[[ Exercise input open ]]

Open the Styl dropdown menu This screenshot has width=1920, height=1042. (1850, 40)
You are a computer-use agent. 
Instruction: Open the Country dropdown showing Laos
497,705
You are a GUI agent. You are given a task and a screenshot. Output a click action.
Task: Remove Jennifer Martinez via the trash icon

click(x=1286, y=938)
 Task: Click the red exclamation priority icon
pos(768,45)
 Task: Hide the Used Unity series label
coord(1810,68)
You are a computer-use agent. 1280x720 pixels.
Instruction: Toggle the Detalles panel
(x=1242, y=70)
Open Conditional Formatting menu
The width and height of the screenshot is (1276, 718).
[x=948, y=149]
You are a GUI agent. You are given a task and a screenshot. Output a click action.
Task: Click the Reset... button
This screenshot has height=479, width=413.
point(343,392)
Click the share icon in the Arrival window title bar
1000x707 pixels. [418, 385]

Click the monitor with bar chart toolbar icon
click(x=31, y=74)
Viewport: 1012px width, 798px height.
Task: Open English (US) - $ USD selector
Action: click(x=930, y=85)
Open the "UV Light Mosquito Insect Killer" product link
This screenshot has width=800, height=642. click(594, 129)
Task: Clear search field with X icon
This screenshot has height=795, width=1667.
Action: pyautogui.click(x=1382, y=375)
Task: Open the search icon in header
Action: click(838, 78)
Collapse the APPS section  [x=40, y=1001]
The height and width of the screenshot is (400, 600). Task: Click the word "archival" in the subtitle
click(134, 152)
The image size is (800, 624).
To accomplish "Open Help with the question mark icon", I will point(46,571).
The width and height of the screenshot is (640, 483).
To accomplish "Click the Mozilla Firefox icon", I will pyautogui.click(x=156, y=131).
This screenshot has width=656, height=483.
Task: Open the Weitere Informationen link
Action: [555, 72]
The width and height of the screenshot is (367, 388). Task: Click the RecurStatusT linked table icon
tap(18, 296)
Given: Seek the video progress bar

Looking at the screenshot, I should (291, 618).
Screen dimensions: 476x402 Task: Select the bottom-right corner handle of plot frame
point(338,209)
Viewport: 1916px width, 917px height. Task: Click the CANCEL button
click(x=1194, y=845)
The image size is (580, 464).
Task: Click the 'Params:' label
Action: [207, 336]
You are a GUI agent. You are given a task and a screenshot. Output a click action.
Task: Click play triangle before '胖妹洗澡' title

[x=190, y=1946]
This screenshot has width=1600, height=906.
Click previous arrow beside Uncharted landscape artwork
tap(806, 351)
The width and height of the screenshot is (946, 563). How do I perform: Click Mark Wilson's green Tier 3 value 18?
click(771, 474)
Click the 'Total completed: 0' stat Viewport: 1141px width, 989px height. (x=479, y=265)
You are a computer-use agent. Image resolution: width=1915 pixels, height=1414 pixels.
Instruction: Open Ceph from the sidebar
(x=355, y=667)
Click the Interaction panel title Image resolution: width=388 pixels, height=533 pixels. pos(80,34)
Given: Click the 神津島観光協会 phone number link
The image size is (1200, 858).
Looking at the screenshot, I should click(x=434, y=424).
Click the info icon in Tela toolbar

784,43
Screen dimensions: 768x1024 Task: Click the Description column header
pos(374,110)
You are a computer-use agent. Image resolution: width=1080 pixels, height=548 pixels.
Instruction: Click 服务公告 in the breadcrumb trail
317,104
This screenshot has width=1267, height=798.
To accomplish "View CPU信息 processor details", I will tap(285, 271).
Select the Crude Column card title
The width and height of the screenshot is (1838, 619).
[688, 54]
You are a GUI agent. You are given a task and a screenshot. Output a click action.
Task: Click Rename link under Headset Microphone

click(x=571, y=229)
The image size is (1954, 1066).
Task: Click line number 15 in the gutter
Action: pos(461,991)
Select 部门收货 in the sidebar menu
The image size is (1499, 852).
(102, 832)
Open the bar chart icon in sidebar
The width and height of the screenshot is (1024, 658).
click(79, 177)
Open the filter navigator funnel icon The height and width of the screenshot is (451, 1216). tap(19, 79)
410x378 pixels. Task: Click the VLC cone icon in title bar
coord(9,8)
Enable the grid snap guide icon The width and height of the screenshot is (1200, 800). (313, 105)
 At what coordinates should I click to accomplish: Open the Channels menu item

[[ Exercise input closed ]]

**Work to be completed:** Make an exact copy of each line, beginning at the one containing "Enable the grid" and ending with the last line of the data, and of no other line.

**Problem solution:**
Enable the grid snap guide icon The width and height of the screenshot is (1200, 800). (313, 105)
 At what coordinates should I click to accomplish: Open the Channels menu item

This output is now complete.